Aim
Please copy out the records below, beginning at the line that has "This screenshot has width=714, height=924." and stopping after the line that has "Action: (229, 611)". In those lines, swap "scrollbar" for "scroll bar" and leave everything else unchanged.

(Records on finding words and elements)

<<<<

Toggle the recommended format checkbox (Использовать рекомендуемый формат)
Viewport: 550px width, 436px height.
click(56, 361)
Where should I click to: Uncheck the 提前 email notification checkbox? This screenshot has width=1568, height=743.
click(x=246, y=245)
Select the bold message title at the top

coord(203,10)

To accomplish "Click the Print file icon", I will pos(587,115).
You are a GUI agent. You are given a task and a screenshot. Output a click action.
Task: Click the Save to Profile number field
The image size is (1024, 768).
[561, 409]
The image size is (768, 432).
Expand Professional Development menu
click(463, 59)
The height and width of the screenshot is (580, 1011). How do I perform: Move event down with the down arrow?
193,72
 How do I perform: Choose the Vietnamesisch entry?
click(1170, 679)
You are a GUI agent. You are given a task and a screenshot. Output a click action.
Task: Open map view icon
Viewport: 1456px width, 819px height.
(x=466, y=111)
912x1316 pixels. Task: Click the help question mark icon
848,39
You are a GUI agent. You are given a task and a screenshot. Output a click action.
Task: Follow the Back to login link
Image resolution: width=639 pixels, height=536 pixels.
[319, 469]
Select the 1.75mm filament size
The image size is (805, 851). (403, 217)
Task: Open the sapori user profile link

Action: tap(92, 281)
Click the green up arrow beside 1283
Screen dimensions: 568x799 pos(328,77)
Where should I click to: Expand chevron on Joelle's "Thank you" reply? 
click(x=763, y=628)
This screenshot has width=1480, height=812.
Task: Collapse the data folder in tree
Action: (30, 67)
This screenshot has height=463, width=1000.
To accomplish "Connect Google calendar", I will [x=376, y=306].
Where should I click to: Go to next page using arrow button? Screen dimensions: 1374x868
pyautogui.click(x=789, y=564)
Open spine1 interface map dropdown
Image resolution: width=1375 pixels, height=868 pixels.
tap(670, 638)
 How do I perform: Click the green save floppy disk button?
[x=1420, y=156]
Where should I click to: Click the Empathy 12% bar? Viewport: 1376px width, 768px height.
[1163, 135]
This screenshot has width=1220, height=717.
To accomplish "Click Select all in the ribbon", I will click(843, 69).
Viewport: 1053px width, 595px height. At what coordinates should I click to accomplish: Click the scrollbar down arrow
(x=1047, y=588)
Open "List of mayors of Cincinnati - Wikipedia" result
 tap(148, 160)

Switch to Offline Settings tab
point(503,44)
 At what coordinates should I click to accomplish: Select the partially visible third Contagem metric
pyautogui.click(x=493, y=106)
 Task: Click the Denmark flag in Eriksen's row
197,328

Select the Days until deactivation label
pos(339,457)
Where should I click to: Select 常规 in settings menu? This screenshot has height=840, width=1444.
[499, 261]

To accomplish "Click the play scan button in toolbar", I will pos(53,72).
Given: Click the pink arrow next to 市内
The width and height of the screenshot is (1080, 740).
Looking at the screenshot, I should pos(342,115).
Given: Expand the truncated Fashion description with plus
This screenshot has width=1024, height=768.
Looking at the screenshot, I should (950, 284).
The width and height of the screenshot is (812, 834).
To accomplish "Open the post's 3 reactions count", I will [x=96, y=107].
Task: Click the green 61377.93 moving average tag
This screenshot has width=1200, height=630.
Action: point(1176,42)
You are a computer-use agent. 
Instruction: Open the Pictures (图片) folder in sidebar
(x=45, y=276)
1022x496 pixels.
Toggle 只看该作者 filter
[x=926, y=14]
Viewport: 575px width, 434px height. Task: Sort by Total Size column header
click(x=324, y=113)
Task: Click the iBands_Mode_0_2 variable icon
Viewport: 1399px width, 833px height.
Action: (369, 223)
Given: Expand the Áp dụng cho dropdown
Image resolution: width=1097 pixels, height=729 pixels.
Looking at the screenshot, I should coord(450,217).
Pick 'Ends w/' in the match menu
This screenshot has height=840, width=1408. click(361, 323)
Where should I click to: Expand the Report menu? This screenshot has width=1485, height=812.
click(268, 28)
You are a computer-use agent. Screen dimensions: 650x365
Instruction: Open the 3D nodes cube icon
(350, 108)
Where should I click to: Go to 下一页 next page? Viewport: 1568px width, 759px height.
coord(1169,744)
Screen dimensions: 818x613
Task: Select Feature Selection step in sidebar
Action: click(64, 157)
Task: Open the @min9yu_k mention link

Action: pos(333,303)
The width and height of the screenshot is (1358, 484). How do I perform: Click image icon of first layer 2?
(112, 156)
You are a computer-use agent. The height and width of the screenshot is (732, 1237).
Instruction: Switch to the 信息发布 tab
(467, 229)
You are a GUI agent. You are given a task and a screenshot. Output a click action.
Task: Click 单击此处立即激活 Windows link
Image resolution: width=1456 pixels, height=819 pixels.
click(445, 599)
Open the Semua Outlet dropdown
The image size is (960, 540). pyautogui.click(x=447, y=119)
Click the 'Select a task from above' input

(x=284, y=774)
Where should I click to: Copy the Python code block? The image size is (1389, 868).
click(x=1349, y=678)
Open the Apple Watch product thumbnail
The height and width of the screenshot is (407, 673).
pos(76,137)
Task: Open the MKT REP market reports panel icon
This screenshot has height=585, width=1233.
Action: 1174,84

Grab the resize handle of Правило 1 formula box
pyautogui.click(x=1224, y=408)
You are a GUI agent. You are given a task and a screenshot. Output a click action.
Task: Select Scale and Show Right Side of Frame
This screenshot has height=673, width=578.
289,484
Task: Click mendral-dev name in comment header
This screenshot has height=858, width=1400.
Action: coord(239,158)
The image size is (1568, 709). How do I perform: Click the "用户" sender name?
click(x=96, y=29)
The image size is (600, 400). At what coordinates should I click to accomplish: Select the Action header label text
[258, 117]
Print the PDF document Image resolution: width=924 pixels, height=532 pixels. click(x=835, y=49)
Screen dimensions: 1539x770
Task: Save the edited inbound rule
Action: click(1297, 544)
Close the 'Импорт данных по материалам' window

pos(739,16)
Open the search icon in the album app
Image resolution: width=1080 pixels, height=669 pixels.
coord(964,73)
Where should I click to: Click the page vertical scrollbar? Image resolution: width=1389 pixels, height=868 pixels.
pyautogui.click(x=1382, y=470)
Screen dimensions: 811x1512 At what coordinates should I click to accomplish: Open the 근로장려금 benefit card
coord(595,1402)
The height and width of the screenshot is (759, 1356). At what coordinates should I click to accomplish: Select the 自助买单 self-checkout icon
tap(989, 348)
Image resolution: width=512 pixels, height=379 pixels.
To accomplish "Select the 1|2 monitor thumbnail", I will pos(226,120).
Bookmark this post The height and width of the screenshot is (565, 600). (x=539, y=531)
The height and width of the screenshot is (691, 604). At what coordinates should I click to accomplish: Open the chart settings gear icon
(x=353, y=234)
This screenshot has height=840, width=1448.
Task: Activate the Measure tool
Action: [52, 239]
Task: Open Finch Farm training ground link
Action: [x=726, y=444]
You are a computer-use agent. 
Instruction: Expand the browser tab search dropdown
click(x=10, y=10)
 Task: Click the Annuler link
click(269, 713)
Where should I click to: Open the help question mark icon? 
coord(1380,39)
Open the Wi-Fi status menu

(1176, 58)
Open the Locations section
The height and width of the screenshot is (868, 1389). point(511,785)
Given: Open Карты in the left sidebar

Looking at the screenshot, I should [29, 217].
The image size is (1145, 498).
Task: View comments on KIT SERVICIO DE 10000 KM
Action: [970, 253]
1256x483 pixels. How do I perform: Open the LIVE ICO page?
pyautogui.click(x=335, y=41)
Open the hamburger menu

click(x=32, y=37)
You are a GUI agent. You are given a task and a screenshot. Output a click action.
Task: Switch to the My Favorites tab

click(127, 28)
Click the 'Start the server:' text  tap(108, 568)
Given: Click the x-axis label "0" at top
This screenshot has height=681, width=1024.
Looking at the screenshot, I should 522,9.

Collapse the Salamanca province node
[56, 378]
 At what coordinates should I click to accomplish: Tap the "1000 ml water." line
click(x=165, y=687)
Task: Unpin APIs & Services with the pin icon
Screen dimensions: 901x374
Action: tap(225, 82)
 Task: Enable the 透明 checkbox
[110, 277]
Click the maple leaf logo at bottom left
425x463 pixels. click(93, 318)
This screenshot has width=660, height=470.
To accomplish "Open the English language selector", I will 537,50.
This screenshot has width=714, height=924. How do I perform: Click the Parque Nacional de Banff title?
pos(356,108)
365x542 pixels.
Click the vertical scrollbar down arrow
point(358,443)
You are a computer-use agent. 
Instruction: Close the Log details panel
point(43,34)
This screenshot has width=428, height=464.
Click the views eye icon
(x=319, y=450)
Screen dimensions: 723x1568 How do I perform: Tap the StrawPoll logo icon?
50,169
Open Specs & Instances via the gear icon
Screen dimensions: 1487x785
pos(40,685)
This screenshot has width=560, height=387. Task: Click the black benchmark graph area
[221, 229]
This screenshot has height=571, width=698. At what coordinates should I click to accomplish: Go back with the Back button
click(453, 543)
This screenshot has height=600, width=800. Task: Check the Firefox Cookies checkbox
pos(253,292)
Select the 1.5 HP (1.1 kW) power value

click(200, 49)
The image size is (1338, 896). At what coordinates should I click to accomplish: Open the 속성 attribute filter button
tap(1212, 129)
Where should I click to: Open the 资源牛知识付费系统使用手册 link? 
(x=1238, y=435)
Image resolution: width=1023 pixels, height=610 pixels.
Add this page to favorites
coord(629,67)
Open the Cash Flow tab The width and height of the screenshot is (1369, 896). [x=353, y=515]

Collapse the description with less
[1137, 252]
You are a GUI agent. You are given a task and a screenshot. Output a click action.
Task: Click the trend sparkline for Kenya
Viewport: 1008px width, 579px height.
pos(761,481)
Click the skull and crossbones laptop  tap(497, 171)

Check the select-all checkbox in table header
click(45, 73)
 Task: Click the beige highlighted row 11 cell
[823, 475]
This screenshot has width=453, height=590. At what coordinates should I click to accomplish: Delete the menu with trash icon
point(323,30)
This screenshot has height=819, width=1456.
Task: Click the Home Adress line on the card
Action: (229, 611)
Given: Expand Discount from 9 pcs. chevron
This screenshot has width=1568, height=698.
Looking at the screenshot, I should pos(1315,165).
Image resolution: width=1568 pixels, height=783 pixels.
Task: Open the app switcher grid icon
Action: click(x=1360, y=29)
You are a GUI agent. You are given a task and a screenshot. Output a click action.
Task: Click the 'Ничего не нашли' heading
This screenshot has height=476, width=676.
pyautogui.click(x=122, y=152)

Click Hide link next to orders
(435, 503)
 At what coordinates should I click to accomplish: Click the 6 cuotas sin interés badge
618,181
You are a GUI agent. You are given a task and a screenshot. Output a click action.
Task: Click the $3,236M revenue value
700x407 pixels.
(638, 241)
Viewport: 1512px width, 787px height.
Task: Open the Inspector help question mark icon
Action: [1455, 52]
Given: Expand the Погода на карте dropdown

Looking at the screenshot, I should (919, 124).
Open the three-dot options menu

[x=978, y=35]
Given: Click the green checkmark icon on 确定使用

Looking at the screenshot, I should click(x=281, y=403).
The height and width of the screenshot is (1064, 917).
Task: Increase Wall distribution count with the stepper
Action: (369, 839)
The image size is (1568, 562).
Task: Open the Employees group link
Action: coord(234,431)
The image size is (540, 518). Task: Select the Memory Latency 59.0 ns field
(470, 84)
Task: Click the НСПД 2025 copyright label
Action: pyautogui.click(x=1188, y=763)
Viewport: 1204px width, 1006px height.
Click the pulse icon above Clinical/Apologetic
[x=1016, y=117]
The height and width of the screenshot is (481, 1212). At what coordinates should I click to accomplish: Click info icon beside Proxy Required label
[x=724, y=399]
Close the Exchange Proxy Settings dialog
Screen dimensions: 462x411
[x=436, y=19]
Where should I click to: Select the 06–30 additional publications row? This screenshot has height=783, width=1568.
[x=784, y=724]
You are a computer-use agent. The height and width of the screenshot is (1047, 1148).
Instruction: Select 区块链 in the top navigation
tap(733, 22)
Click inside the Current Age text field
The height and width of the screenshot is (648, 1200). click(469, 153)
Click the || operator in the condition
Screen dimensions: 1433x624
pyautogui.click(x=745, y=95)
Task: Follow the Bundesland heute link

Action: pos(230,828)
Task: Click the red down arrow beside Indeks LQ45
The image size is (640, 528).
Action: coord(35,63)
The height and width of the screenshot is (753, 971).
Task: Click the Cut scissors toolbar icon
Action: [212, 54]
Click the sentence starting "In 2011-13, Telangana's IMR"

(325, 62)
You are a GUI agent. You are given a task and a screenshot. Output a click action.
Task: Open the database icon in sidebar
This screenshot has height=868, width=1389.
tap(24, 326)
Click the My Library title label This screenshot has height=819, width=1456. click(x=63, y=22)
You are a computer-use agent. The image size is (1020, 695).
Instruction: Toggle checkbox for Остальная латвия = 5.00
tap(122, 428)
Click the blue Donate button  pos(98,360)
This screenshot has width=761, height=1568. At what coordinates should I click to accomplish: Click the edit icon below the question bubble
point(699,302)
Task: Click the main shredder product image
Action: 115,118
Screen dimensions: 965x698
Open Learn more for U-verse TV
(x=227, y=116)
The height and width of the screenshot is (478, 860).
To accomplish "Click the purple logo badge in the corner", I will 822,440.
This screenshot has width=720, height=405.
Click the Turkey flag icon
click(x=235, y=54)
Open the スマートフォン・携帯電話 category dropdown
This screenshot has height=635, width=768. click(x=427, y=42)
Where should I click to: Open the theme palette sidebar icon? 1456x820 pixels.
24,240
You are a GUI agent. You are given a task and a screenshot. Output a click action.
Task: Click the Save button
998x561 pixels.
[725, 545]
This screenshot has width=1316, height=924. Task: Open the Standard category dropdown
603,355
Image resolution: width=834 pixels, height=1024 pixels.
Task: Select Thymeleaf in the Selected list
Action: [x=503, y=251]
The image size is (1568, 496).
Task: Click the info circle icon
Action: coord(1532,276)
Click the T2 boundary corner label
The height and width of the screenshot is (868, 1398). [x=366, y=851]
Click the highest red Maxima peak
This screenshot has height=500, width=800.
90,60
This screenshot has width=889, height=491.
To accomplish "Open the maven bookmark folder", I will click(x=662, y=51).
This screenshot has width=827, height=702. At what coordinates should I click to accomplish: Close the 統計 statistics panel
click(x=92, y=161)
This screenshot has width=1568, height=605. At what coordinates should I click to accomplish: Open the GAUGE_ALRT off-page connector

>>>>

Worked solution
This screenshot has width=714, height=924. How do I perform: Click the Parque Nacional de Banff title?
pos(356,108)
365x542 pixels.
Click the vertical scroll bar down arrow
point(358,443)
You are a computer-use agent. 
Instruction: Close the Log details panel
point(43,34)
This screenshot has width=428, height=464.
Click the views eye icon
(x=319, y=450)
Screen dimensions: 723x1568 How do I perform: Tap the StrawPoll logo icon?
50,169
Open Specs & Instances via the gear icon
Screen dimensions: 1487x785
pos(40,685)
This screenshot has width=560, height=387. Task: Click the black benchmark graph area
[221, 229]
This screenshot has height=571, width=698. At what coordinates should I click to accomplish: Go back with the Back button
click(453, 543)
This screenshot has height=600, width=800. Task: Check the Firefox Cookies checkbox
pos(253,292)
Select the 1.5 HP (1.1 kW) power value

click(200, 49)
The image size is (1338, 896). At what coordinates should I click to accomplish: Open the 속성 attribute filter button
tap(1212, 129)
Where should I click to: Open the 资源牛知识付费系统使用手册 link? 
(x=1238, y=435)
Image resolution: width=1023 pixels, height=610 pixels.
Add this page to favorites
coord(629,67)
Open the Cash Flow tab The width and height of the screenshot is (1369, 896). [x=353, y=515]

Collapse the description with less
[1137, 252]
You are a GUI agent. You are given a task and a screenshot. Output a click action.
Task: Click the trend sparkline for Kenya
Viewport: 1008px width, 579px height.
pos(761,481)
Click the skull and crossbones laptop  tap(497, 171)

Check the select-all checkbox in table header
click(45, 73)
 Task: Click the beige highlighted row 11 cell
[823, 475]
This screenshot has width=453, height=590. At what coordinates should I click to accomplish: Delete the menu with trash icon
point(323,30)
This screenshot has height=819, width=1456.
Task: Click the Home Adress line on the card
Action: (229, 611)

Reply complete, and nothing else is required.